Aslında tapunun tamamen dijital yönetimine izin veren bir yasal düzenleme olsa mirasçılar da kendilerine kalan arsaları online bir şekilde hızlıca yönetebilirler, buna yönelik çok güzel projeler geliştirilebilir. Ancak bir arsanın değerlendirilmesi beraberinde pek çok bürokrasi ve hukuki süreç gerektiriyor, bu da maliyet ve efor demek. İşi mülkiyetle olmayan insan için bunun yönetimi hiç kolay değil.
Dijital tapu diye bir kavramı ne yazık ki halihazırda tanımlamak mümkün değil; keşke tanımlayabilsek. Ben şu an kullanılan “webtapu” sistemine yukarıda belirttiğim sebeplerden dolayı “dijital tapu” diyemem. Dijital tapu diye bir şeyden söz etmek için önce tapuya giderek imza atmak zorunda kalmadığımız bir sistemin oluşması gerekir.
-
Emlak tokenizasyonu ile ilgili vergilendirme konuları nasıl ele alınmalıdır? Token sahiplerinin vergi yükümlülükleri nelerdir?
Vergi hukukçusu değilim; ancak vergileme mantığı açısından şöyle bir şey söyleyebilirim: Emlak tokenizasyonu projesinin menkul kıymet veya sermaye piyasası aracı gibi işlem gördüğü dünyada bu araçların vergilendirmesi söz konusu olacaktır.
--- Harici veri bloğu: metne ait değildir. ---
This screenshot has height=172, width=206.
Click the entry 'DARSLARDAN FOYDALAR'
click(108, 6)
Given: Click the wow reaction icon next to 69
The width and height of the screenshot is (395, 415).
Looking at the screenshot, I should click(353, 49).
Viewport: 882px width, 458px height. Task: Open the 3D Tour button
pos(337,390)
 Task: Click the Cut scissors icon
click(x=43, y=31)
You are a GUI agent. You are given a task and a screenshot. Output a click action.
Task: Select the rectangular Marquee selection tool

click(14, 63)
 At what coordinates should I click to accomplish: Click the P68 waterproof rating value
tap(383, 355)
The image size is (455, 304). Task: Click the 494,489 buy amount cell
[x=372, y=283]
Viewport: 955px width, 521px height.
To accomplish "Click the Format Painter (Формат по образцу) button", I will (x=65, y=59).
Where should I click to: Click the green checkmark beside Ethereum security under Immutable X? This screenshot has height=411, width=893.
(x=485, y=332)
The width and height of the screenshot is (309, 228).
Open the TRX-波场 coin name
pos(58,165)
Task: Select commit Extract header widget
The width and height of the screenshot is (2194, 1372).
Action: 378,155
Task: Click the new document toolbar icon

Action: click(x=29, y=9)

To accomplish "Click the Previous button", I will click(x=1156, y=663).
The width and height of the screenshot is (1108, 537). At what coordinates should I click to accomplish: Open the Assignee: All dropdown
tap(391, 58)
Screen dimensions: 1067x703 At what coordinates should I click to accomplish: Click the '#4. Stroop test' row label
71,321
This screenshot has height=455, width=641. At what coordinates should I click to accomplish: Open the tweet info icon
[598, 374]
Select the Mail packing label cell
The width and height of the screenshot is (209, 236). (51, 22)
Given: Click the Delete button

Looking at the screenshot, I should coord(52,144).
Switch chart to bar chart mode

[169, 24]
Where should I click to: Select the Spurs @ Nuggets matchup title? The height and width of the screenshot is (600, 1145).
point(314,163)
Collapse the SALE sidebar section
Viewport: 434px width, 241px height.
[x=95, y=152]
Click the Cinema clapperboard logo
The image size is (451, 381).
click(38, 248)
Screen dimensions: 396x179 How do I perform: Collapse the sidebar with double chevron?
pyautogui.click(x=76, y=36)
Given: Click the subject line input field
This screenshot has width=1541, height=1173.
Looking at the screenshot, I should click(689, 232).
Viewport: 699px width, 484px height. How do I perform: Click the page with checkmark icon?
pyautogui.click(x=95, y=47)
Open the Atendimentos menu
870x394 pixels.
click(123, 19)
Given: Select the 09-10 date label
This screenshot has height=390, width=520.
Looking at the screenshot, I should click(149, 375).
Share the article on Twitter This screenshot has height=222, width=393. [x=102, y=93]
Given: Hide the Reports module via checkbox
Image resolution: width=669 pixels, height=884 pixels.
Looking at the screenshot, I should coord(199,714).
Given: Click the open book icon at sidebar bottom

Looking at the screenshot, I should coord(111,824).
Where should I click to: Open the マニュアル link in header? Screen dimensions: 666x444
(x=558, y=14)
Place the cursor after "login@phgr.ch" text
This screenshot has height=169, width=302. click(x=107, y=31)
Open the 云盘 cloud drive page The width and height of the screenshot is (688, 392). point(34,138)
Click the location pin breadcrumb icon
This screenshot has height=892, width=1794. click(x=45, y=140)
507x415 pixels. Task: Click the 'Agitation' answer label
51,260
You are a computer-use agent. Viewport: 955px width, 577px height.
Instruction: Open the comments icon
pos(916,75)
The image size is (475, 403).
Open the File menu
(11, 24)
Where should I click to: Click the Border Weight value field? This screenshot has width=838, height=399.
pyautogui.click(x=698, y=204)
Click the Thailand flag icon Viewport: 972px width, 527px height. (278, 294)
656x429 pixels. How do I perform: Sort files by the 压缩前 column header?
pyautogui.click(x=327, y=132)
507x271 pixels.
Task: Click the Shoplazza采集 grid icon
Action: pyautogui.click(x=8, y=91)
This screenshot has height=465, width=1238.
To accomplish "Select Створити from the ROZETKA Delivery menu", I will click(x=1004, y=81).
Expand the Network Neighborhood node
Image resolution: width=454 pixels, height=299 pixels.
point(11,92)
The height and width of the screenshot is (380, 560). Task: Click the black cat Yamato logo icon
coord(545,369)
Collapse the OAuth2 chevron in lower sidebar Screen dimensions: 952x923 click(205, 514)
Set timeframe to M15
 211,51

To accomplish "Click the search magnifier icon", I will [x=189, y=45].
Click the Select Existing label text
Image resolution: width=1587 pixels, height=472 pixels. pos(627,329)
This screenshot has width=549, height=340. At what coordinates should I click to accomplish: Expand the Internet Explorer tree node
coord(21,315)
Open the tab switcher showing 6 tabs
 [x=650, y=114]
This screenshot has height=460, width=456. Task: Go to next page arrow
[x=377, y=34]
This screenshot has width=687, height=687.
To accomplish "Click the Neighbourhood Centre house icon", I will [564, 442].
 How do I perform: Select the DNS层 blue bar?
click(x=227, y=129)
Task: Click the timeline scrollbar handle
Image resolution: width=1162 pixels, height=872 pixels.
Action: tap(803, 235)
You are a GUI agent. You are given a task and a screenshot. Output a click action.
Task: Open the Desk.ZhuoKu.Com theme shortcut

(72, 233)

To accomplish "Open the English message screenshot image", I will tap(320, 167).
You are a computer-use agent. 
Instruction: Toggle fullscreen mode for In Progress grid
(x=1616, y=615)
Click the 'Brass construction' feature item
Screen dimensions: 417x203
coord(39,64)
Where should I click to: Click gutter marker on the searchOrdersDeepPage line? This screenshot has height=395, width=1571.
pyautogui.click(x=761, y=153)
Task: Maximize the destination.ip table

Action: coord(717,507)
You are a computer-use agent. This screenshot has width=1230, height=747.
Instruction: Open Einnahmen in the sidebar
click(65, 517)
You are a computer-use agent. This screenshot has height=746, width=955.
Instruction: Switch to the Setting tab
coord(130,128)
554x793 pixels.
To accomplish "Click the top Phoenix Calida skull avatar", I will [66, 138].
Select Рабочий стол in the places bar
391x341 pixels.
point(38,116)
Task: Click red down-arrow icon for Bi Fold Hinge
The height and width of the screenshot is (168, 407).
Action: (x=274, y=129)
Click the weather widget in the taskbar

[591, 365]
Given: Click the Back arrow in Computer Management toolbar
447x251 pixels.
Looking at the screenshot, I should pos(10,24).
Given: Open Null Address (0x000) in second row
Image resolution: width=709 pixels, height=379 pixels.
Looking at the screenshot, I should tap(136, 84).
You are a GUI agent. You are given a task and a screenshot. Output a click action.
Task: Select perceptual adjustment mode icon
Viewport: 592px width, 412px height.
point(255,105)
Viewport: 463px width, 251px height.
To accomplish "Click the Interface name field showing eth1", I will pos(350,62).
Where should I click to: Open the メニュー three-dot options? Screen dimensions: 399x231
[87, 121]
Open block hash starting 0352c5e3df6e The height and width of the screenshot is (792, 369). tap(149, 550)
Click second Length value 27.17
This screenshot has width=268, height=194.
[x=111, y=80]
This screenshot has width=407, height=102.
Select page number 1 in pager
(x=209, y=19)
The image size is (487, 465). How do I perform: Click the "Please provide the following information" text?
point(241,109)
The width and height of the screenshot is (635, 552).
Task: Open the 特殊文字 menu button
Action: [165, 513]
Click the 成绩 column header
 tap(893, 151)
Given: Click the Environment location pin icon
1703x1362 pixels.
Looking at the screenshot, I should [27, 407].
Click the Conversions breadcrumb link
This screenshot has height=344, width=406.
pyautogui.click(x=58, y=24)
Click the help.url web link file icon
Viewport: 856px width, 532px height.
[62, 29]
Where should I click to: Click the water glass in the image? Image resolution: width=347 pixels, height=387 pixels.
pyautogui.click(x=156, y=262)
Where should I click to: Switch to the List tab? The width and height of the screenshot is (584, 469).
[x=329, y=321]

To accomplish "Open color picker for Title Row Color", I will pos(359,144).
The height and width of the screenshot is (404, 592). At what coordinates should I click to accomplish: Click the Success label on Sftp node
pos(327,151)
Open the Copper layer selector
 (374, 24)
Öte yandan bu, aslında mülkiyet hukukunu ilgilendiren bir konu ise bu konudaki vergiler söz konusu olacaktır.
-
Tokenize edilmiş bir mülkün üzerinde çeşitli paydaşların sahip olduğu haklar arasında anlaşmazlıklar nasıl çözüme kavuşturulabilir?
Tokenizasyon mülkiyet haklarının dağılımı ile ilgiliyse (bir kar dağılımı/finans projesi değilse) bunun için DAO’nun çok iyi bir yöntem olduğunu düşünüyorum. Benim halihazırda üzerinde çalıştığım proje de aslında tam olarak buna yönelik. Mülkiyet haklarının paylaştırılması söz konusu ise token’lar üzerinden bir DAO’da karar mekanizması kurulur ve bunlar üzerinden kişiler oylama açabilir veya teklifte bulunabilirler. Bu sistemin de baştan kurulması aslında belli anlaşmazlıkları çözer, belki de hiç oluşmaz. Ama bunun için DAO’yu öylesine kurmak yerine tarafların kendi aralarında belli kurallar koyması önemli olacaktır. Bir malikin payı karar verici konumdaysa belli kararlarda oyunun tek oy sayılması, belli konuların oyçokluğu, belli konuların oybirliği gerektirmesi gibi.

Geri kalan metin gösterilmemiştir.